Comparison of our results to the literature is hampered due to the lack of studies with a similar follow-up. Weber et al. [7] reported a survival rate with endpoint aseptic loosening of 83 % (95 CI, 72–97 %) after 15 years follow-up in a group that contained 44 cemented cups and 22 uncemented cups. The average follow-up for the uncemented cups was 3.9 years and 14.9 years for the cemented cup. Therefore, the survival after 15 years within their population was mainly based on the results of the cemented cups, which confirms that cemented cups do well after acetabular fractures with comparable outcomes to ours at 15 years. Certainly, the survival rates in our study slightly declined after 20 years, but Harris hip scores were still acceptable and comparable to scores published by other authors which varied between 72 and 93 after substantially shorter follow-up periods [1, 7, 1820]. In addition, both the survival and the clinical scores are comparable to the results seen in patients treated with acetabular IBG and a primary THA [21]. Complication rates remained low with two re-operations and three revisions. All three revised hips are currently still functioning after an average follow-up of ten years after revision. This correlates with the statement that the use of IBG reconstitutes the bone stock loss, facilitating a future revision when necessary [9, 22].

We agree with Romness and Lewallen et al. [8] that the extent of bone stock loss and presence of abnormal anatomy increases the failure rate. However, we disagree with their recommendation that initial ORIF is essential to reconstruct the anatomy for a subsequent THA [18]. Miller et al. [23] presented a case series in which the accuracy of the fracture reduction with ORIF was thought to be anatomical in 58 %, imperfect in 29 %, and poor in 13 % on plain radiographs. Unfortunately, evaluation with CT images revealed an imperfect reduction in 51 % and poor reduction in 49 % of all cases. The author found no correlation between radiographic and clinical outcome [23]. There is also no clear evidence ORIF improves the success rate of the subsequent THA [6]. Due to the previous operation, there is an increased risk of developing an infection, peri-articular ossifications and scar tissue, and the presence of retained hardware increases the complexity of the placement of the THA [18, 24].

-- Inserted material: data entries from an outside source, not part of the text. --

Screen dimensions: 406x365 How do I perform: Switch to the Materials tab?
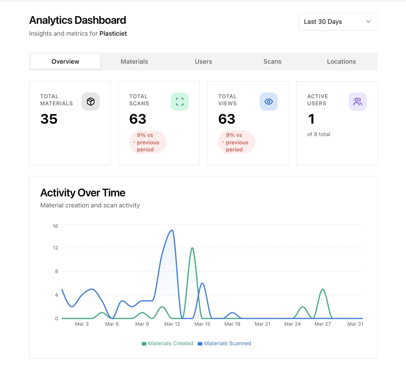click(134, 61)
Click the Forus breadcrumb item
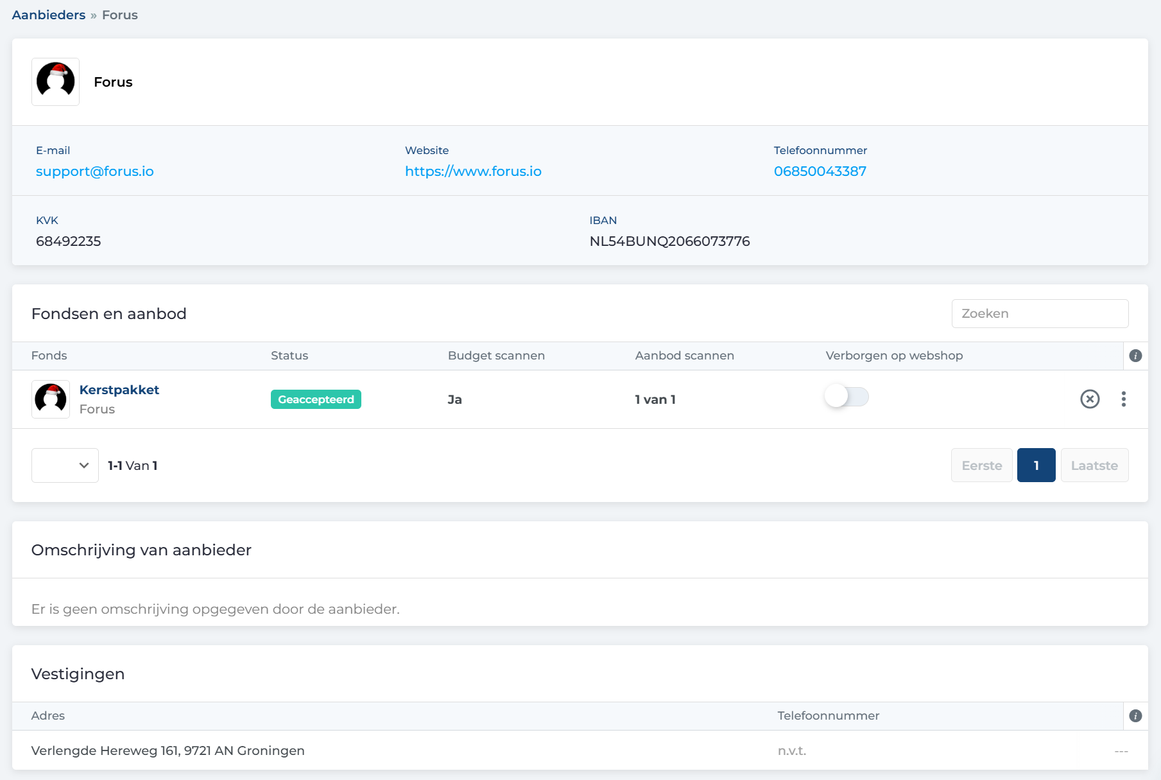This screenshot has width=1161, height=780. click(120, 15)
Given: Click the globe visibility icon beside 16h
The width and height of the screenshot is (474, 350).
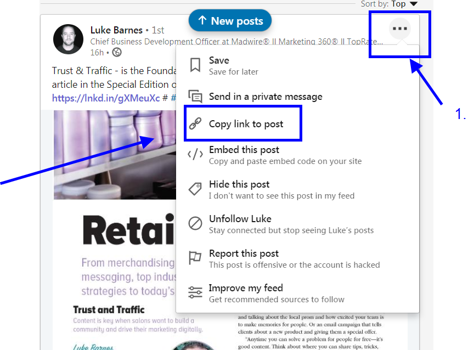Looking at the screenshot, I should [x=117, y=52].
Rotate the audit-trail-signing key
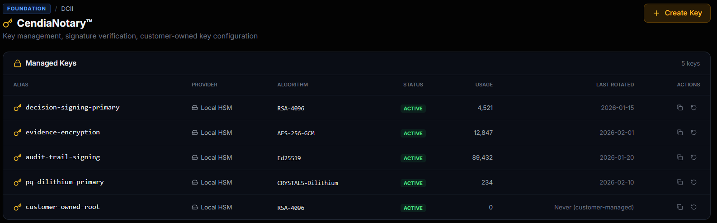 pos(693,157)
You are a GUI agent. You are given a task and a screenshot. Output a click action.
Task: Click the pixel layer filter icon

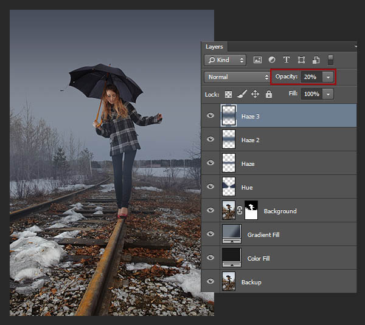pyautogui.click(x=257, y=60)
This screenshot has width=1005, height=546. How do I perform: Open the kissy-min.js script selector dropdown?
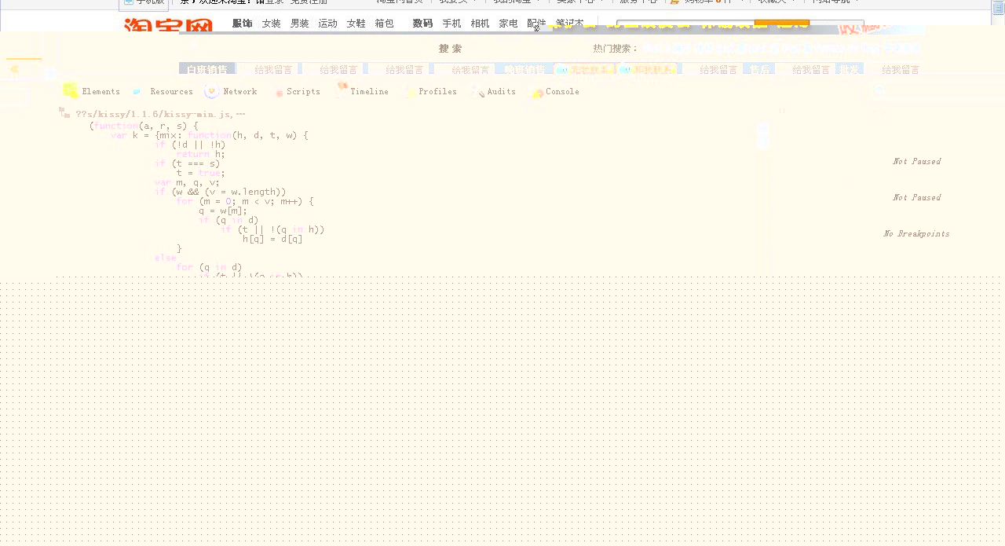(x=157, y=114)
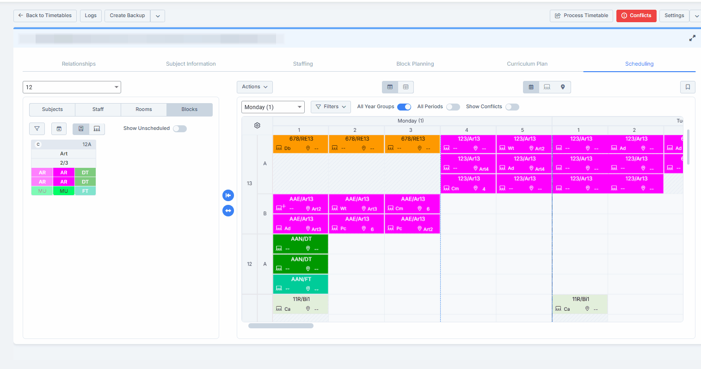Click the bookmark icon above the timetable

point(688,87)
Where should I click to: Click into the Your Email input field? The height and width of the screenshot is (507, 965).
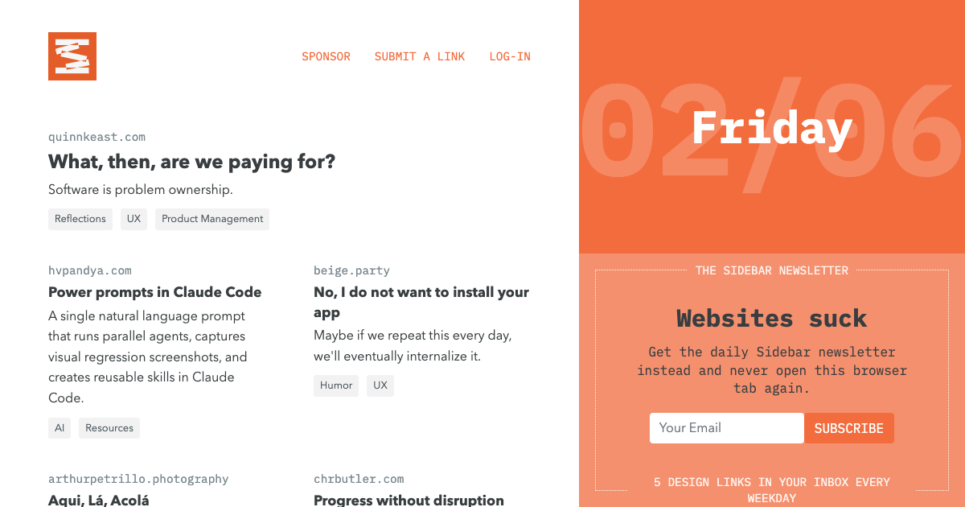click(x=726, y=427)
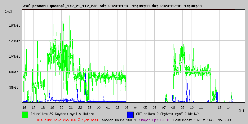Click the purple 'Shaper Up: 100 M' text
This screenshot has height=124, width=248.
coord(154,120)
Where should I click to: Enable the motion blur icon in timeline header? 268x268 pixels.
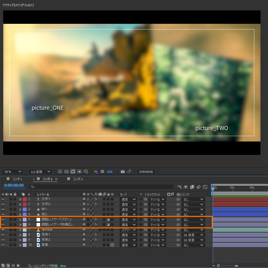[x=199, y=187]
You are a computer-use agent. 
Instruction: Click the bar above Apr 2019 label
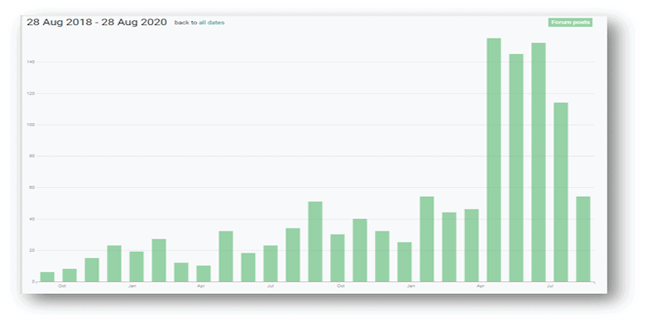point(203,274)
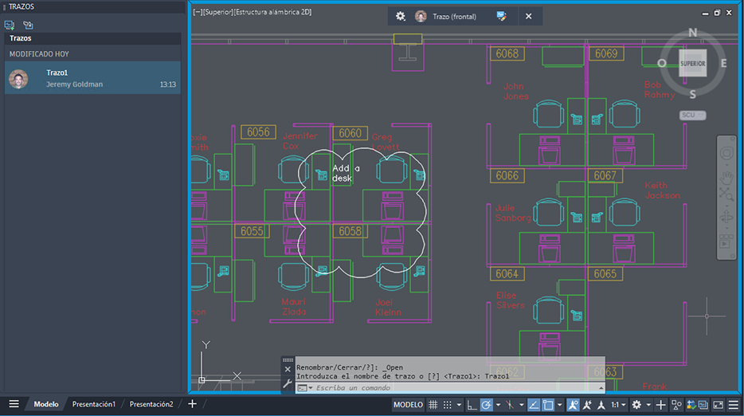Expand the annotation scale 1:1 dropdown
The height and width of the screenshot is (416, 744).
[x=619, y=405]
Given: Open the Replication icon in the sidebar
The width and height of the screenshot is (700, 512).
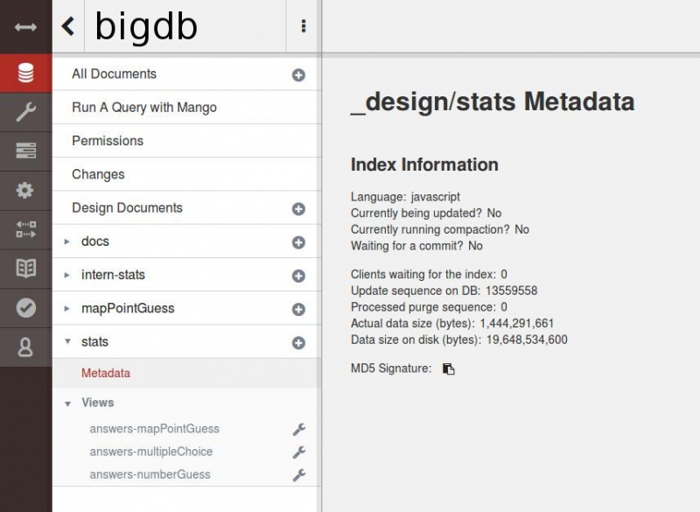Looking at the screenshot, I should coord(25,229).
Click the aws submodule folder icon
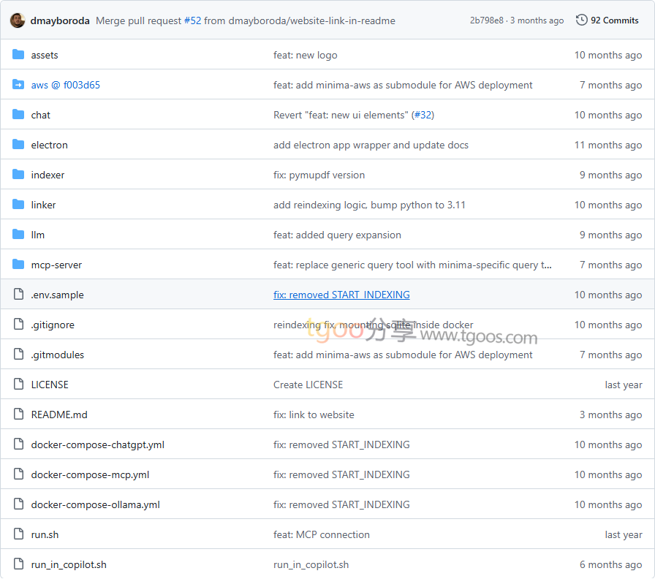This screenshot has width=655, height=579. (18, 85)
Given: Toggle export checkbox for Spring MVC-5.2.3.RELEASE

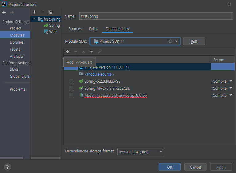Looking at the screenshot, I should point(71,88).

Placement of an uncemented implant without IBG can be challenging due to the necessary removal of retained hardware which can significantly lengthen the operation time and thereby cause increased infection risk [19, 25]. Bellabarba et al. [18] reported the results of a population treated with an uncemented cup and found a significant difference of 45 min in operation time between the ORIF and the closed-treatment group. Within our group we found no significant difference (p = 0.38, 23 min).

In conclusion, the use of a cemented cup in combination with IBG in deformed acetabuli with bone stock loss after acetabular fractures results in satisfying outcome, even at 20 years after surgery.